Cuando escribí las siglas de Socorro con el lápiz 09 Rouge Allure Lover de Chanel de mi ex novia, no pensé que el vecino del ático de enfrente las vería.
Pero no voy a contar nada sin excusarme al menos.
Un día me desperté ya cansado de tanto dormir, desayuné como siempre, y encendí el ordenador, ojeé el correo y borré la publicidad, es decir todo mi correo. Sorbí mi café con leche unas diez veces. Después hice la cama, o mejor dicho lancé el edredón al aire, y pensé en ducharme. Pero me fui a correr, para entonces eran ya las 14 horas. Volví y comí una ensalada con Simpsons. La siesta me capturó cuatro horas después de haberme despertado, y abrí el ojo una hora después mascando el sabor de mi propia baba. Jugaba al histrionismo solitario con el mando de la tele entre accesos de incredulidad y sonrojo, después de haber sido testigo de la última patraña televisiva que el maldito zapping me hizo ver.

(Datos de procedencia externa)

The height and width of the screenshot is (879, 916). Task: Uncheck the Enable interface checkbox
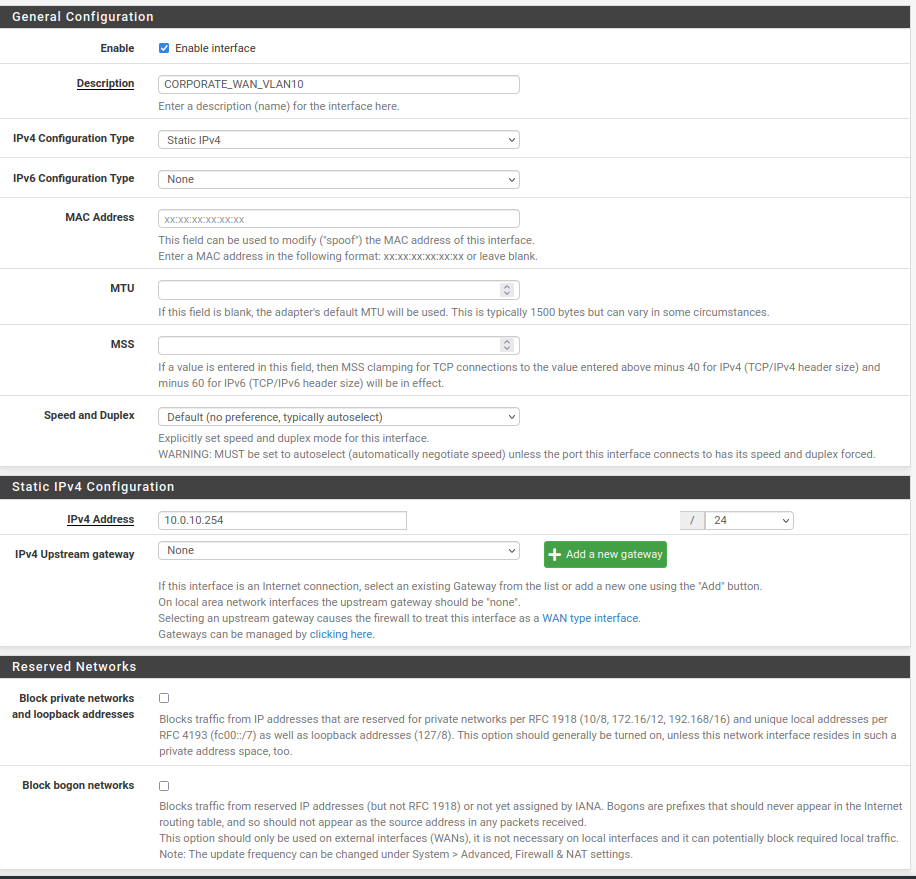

Y tonteé con la tele. Tontear. Años y años de practicar esa terrible palabra y no escarmiento. Se puede tontear con cualquier cosa, casi. ¡Menos con la tele! Con la tele no se juega al seductor, al “Uy, pasaba por aquí”, al “sólo quiero mirar”, al “rápido que no nos ven”, ¡eso no se hace!¡Nunca se tontea con la tele! Pero a lo largo del día realizamos actos espontáneos, que nacen de los instintos, del subconsciente, y de la morfología del ser humano sin pensar en su peligrosidad.

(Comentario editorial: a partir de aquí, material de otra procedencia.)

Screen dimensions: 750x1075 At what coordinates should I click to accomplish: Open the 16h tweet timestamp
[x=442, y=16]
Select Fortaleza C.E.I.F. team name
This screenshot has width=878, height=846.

Pasé varios minutos sin ubicarme en ese mundo digital terrestre. Las caras me resultaban caricaturescas, por eso no podía dejar de mirarlas. Los movimientos del cuerpo como si se fueran a descomponer, la rapidez del parlamento, las bocas torcidas, la silicona, pechugonas, matronas, el atrezo de feriante, los hombres estrepitosamente feos y las tías objetos bondadosos, bailarines de pega, profesores casposos, jueces de la nada, la España del directo, las presentadoras de universidad mezcladas en un cóctel de bar de adolescentes con la florinata más kistch… Era todo tan maravilloso para mi día de fingida vida, que me rendí. Salían más y más de todas las cadenas, y conforme llegaba la noche, se vestían de negro, de lentejuelas, de purpurina, de olor a casa de abuelas, a colonia barata, y a sudor. El culmen no llegó con ninguna peli porno, como alguna tía con exceso de inteligencia emocional podría suponer. El final, la catarsis, fue ver a cuatro pibas con cara de…ligeras, soltando por sus bocas enormes que parecían deformadas a fuerza de espéculos, las chorradas más atronadoras que mi cabeza de hombre, humanoide normal y corriente pueda recordar.
Pero la culpa la tengo yo. Porque mi supina pereza me impide pensar, y es como una droga. Ahora estoy enganchado, tonteé una vez, ahora no lo puedo dejar. ¡Lo veo todo!. ¡A todas horas!. He llegado a ver programas que nunca hubiera imaginado. Y si un día no lo veo, me invade una sensación de desperdicio, como si mi vida no valiera nada…
Al ir a mear, a eso de las 01.30, en un intermedio de un debate de bajos fondos, vi en el armario del baño el pintalabios de mi ex novia, que me dejó por vulgar una noche que intenté explicarle que la tele se había cambiado sola de una película de Godard a un debate sobre una folkórica. Cogí el chanel llorando. Y sin ni siquiera guardar mi atributo en el calzón, salí a la terraza y escribí S.O.S.